To account for transcript mixing that occurs during SHARE-seq split-pooling, we leveraged the fact that each clone should be unique to organoids generated from a single mouse. Cell-clone assignments were matched to validated ATAC or RNA singlets and each clone was assigned to the animal from which the most cells were present (typically more than 95% of barcode reads). Only clones with at least five cells were used for subsequent analysis.
SHARE-TRACE clonal variance calculation
For each feature (motif families or gene programs), the standard deviation of the single-cell scores was calculated across all cells in a clone and the observed clonal variance was then defined as the median of these values across clones to the second power. Cell-clone assignments were then randomly permuted and the shuffled clonal variance was computed analogously. This process was repeated 1,000 times and the mean and standard deviation of the resulting distribution of randomized clonal variance was used to compute a P value:
Z = (observed clonal variance − mean shuffled clonal variance)/(s.d. shuffled clonal variance)
P = 2 × pnorm(−abs(Z))
The FDR was then calculated using the Benjamini–Hochberg method of P value adjustment.

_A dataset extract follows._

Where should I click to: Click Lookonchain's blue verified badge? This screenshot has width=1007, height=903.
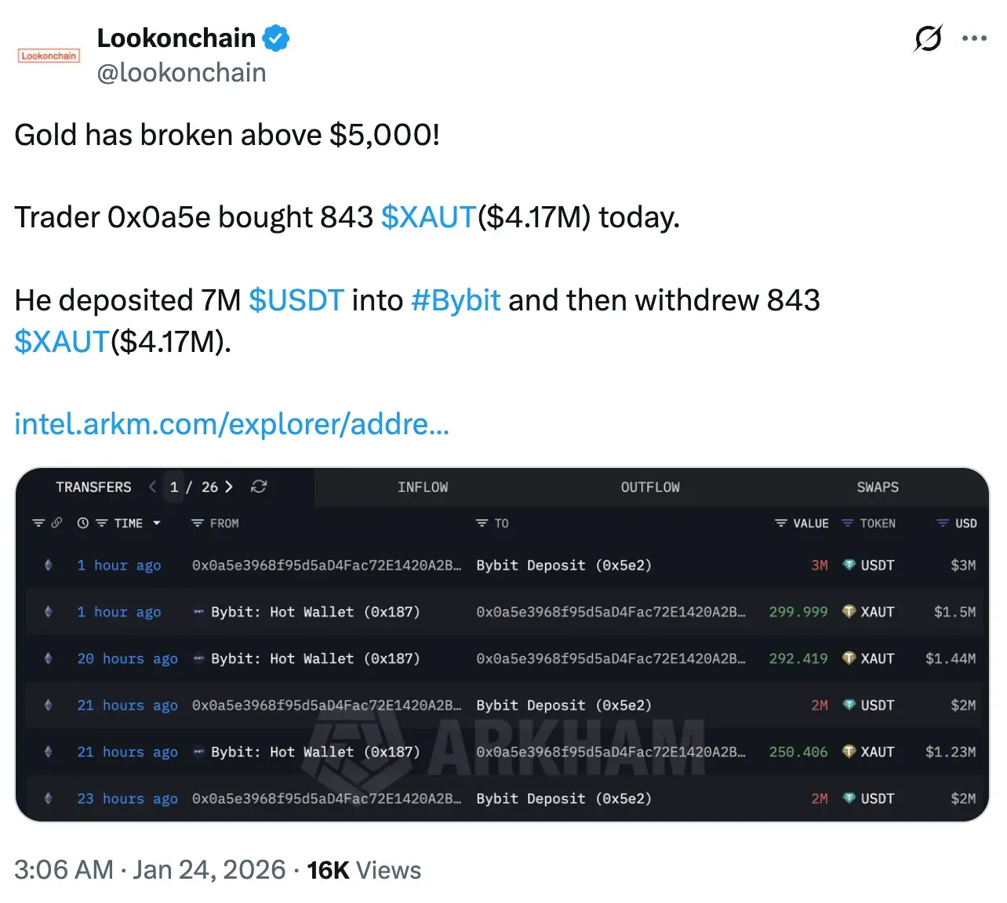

For comparisons between colitis and control organoids, the median value of the scores for all cells belonging to each clone was computed and a two-sided t-test was performed on these values. Clones with high AP-1 accessibility were defined as those with a median score greater than 1.25.

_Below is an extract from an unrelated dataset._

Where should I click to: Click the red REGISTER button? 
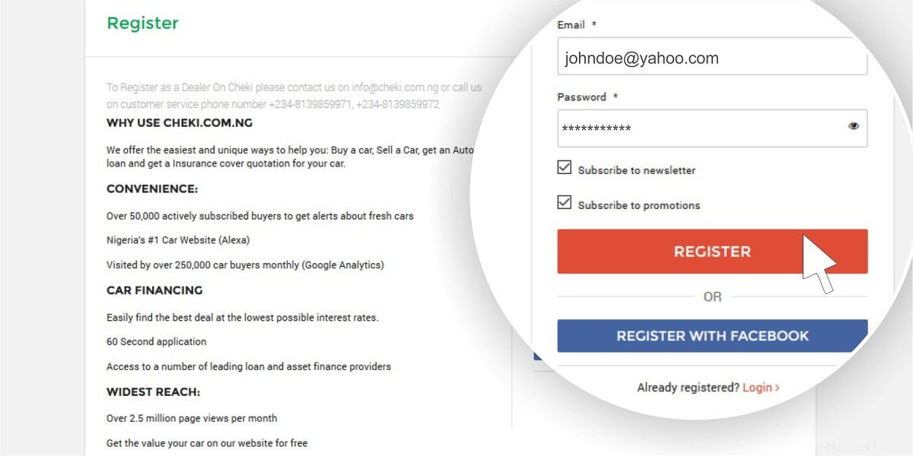click(712, 252)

Linear mixed model of single-cell variance
A linear model was created to evaluate the contribution to variance for past exposure to colitis and clonal identity. A data table was formed in which each cell barcode had a designation as having originated from a mouse that experienced colitis (‘is_colitis’) and clone assigned (‘clone’). This was represented as:
form ~ (1|is_colitis) + (1|clone)
Variance contributions were then calculated using the variancePartition R package using fitExtractVarPartModel(), providing the matrix of single-cell motif scores across all motif families. This was compared to randomized clonal distribution by permuting clonal labels within colitis conditions. Cells were subsetted to those exposed to colitis and clone labels were permuted within this, before performing the same procedure on cells not exposed to colitis.
Gene expression program derivation and scoring
For gene expression program modelling, the input was a cell-by-gene count matrix. Unlike the cistopic approach for scATAC-seq data68, this matrix was not binarized but remains in raw count format. Latent Dirichlet allocation, implemented in the Mallet package, was used to infer: (1) the probability distribution of topics for each cell, and (2) the probability distribution of genes for each topic. Latent Dirichlet allocation models were trained with a range of topic numbers (30–90), and the model with the highest log-likelihood was selected, following a procedure similar to cisTopic.

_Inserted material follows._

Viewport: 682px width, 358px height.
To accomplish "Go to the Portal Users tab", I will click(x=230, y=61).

To score single cells on these programs, we adapted the chromVAR algorithm for RNA topics. The input cell-by-peak accessibility matrix was replaced with the cell-by-gene transcription matrix, and the motif-by-peak matching matrix is substituted with the topic-by-gene probability distribution matrix inferred by latent Dirichlet allocation. The rest of the calculations remain identical to the original chromVAR workflow. Background genes were generated by grouping all genes in 20 bins of equivalent size based on average expression and 250 background genes were chosen for each gene in the annotated set. The resulting cell-by-topic scores represented the activity levels of RNA topics in each cell while controlling for sequencing depth, gene expression level and other biases.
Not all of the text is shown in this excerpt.